▶ _Passage shown_:
----

This table formed part of the council application:
Tuesday 31 May 2016
Clarence Valley taken down a peg by IPART in 2016
Clarence Valley Council website, accessed 24 May 2016:
At the 24 November 2015 Extraordinary Council meeting (Item 12.060/15), Council resolved to apply for a Section 508A SRV of 6.5% p.a. (including the rate peg limit) for 5 years commencing 1 July 2016, which is a cumulative increase in ordinary rates of 37% by year 5 (2020-21) of the SRV (with the cumulative increase permanently built into the general rate after the 5 year SRV period has ceased). Council notified IPART on 25 November 2015 of its intent to make an SRV application of that nature. The additional income from the SRV above the rate peg as per Item 12.060/15 is to be spent on roads and roads related infrastructure renewals and maintenance to address the significant infrastructure backlog and maintenance gap for this group of assets.
In May 2016 Clarence Valley Council submitted an amended application to the Independent Pricing And Regulatory Tribunal (IPART) for this special rate variation (SRV) which was to be permanently retained in the rate base and also applied for a minimum rate increase (MR).
This table formed part of the council application:
This table formed part of the council application:
Clarence Valley residents made at least 169 submissions to council on this proposed rate increase and sent in a 115 signature petition. Only 3 submissions were in support of the rate increase. While IPART received 56 submissions (including one petition with around 2,000 signatures and 268 online submissions) opposing Clarence Valley Council’s application.
On 17 May 2016 IPART announced approval of the application for a SRV increase for the 2016-17 financial year only. This represents a 4.7% rise above the rate peg.
Council’s MR application was not approved. On 1 July 2017 the rate increase will be removed as per IPART’s instructions and therefore average rates will decrease.

----

▶ _Set tasks_:
1. In the post about the Clarence Valley rate increase, for which financial year did IPART approve the SRV increase?
2. Write the next few sentences of the post about the Clarence Valley rate increase, picking up after its final sentence.

----

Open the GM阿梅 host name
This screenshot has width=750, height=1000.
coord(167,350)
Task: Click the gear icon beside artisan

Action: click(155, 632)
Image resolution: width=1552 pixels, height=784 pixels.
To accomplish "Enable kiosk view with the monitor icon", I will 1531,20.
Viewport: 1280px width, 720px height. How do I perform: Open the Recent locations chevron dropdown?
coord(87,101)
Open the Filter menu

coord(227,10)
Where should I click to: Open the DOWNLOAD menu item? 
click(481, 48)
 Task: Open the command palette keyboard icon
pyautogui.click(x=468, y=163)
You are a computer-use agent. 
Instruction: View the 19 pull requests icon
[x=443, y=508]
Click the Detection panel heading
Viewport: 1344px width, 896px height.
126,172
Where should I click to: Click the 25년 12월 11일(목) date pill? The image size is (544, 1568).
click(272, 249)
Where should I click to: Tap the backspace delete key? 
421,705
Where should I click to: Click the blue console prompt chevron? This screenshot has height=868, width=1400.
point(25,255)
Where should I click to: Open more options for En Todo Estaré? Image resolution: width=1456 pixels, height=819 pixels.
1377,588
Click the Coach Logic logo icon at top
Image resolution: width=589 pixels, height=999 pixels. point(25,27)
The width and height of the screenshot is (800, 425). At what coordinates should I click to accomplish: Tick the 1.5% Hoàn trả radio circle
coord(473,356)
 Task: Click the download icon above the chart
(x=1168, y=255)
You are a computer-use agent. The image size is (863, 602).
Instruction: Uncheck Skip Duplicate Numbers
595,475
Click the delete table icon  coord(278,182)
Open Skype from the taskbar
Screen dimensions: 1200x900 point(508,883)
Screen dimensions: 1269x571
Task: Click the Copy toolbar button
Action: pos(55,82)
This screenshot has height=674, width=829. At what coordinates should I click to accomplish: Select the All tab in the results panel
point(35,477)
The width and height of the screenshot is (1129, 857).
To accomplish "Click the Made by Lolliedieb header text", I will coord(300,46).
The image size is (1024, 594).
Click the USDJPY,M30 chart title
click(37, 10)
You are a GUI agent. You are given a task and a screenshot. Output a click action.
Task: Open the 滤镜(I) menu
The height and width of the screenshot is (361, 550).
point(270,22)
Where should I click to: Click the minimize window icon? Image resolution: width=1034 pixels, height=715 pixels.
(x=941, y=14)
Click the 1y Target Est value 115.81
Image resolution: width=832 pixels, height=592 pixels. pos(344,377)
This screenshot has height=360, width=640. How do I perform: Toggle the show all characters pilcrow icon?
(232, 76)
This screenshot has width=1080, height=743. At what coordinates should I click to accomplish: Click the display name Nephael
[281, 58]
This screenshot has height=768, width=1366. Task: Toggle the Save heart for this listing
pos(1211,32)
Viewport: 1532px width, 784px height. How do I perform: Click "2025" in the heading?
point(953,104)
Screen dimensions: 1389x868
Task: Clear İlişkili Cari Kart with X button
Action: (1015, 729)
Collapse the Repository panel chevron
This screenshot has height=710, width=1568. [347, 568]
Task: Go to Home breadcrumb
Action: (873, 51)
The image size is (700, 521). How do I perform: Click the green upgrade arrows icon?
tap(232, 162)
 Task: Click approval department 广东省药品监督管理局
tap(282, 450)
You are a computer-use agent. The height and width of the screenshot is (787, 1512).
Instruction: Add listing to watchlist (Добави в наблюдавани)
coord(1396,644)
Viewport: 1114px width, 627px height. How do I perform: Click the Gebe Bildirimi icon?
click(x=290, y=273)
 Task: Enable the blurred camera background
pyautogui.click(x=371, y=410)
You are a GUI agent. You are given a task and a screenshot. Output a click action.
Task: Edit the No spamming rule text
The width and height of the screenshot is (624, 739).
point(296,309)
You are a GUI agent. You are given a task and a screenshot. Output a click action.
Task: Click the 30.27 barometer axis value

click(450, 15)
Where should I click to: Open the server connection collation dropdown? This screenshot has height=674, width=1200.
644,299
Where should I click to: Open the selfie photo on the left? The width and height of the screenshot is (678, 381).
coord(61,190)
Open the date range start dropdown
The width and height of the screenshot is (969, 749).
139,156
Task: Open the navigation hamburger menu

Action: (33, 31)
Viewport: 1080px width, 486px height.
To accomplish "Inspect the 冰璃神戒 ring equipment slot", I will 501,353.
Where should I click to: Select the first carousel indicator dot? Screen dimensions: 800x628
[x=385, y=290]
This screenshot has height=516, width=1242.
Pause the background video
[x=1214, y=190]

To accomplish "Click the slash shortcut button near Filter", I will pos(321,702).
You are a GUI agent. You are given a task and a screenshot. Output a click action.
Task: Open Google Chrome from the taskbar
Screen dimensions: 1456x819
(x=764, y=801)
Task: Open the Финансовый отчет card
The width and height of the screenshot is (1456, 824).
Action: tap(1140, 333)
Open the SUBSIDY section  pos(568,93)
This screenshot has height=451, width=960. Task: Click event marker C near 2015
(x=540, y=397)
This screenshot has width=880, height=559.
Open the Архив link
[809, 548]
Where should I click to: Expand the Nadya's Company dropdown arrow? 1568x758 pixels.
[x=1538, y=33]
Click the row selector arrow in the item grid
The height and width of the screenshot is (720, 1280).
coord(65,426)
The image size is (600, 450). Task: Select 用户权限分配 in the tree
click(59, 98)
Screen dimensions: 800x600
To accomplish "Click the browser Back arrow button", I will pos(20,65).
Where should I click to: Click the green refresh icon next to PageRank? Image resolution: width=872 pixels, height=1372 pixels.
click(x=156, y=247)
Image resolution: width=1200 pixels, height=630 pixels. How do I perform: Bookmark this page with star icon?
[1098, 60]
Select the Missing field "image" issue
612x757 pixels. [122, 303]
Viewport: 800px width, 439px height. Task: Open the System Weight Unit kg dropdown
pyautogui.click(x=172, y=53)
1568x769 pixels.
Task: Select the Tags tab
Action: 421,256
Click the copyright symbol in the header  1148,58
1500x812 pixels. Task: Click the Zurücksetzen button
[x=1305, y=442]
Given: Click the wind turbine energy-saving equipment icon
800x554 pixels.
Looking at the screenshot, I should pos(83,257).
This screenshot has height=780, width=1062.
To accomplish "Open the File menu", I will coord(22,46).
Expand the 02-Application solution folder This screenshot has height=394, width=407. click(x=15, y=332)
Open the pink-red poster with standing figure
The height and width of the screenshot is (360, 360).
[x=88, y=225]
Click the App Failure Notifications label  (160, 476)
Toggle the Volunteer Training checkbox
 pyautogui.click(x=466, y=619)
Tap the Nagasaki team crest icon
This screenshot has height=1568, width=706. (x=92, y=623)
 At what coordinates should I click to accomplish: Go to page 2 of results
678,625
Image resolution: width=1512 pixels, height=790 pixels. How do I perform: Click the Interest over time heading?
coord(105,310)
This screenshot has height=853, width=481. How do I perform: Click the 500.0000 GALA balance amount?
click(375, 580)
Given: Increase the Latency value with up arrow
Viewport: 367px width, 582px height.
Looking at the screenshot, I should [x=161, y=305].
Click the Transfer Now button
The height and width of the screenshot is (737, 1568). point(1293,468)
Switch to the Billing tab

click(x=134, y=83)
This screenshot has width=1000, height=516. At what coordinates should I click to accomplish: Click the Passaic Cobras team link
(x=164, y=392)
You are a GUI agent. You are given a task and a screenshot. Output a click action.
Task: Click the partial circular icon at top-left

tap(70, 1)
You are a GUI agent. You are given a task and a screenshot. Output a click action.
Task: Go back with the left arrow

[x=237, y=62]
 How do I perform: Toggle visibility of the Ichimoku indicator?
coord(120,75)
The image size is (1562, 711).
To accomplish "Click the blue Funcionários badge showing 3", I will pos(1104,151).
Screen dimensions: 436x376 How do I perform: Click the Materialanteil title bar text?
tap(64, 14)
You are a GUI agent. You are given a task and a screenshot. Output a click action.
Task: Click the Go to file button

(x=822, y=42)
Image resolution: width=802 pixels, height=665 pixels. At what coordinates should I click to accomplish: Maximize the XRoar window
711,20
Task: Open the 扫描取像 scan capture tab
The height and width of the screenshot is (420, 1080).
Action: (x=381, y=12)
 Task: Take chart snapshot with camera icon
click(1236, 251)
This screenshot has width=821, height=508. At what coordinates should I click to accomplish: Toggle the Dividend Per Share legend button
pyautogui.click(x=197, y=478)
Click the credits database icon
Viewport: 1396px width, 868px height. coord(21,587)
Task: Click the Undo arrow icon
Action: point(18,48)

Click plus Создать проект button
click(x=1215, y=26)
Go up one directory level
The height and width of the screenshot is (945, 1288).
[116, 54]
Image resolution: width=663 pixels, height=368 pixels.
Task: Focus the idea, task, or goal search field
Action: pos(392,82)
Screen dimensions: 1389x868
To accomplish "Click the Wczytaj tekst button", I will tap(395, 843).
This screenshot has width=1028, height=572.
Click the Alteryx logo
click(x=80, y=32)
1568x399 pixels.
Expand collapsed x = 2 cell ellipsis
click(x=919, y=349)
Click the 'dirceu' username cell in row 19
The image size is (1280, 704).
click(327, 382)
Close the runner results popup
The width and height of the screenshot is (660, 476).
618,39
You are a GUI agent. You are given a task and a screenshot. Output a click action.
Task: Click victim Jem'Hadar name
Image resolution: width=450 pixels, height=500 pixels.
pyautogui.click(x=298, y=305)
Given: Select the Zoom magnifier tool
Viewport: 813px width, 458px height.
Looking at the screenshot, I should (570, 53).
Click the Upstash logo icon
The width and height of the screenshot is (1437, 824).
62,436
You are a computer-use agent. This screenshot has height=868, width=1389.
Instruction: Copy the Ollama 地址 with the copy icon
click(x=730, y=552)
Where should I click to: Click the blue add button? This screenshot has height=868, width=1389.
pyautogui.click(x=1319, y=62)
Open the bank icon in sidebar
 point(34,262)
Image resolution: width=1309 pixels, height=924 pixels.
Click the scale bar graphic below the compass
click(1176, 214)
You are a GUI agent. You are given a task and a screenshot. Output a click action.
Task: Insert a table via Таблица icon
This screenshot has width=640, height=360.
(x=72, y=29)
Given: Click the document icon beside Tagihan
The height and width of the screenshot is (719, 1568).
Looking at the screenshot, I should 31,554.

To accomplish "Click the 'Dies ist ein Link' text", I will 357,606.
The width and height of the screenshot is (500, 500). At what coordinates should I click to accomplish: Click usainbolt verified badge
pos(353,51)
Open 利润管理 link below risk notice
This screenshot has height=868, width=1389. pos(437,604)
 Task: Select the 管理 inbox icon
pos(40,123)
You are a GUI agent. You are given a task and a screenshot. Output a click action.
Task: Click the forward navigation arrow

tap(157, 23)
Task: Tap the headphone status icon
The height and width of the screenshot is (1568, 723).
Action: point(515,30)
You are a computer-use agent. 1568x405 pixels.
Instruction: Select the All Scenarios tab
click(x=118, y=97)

----

▶ _Answers for the exercise_:
1. The 2016-17 financial year only.

2.
According to the IPART Determination:
The application was not approved in full because it did not satisfy criteria 1 and 2 of the Guidelines. The council did not adequately justify the extent of the need for the proposed special variation, as the effects of additional revenue and cost savings previously adopted by the council were not included in the IP&R documents (or presented to the community). Secondly, the annual and cumulative cost impacts of the proposed rate increases were not adequately communicated to the community…..
The council’s ‘Base Case’, in its adopted IP&R documents, understates the available revenue and therefore overstates the financial impact of, and the need for, the special variation…..
The increased income from user charges and fees were included in the LTFP adopted by the council on 23 June 2015 and should have been included in the ‘Base Case’ used for community consultation on the special variation (in August and September 2015). Similarly, the efficiency cost savings adopted by council on 24 November 2015 should have been included in the ‘Base Case’ included in the Revised LTFP adopted 9 February 2016, which formed the basis of the special variation application.
The council amended its application to IPART in April 2016 and May 2016 to include these measures in its ‘Base Case’, however this followed the completion of the community consultation process. In excluding the additional user charges and fees and efficiency savings from the ‘Base Case’, the council did not adequately inform and make the community aware of the financial impact of the proposed special variation…..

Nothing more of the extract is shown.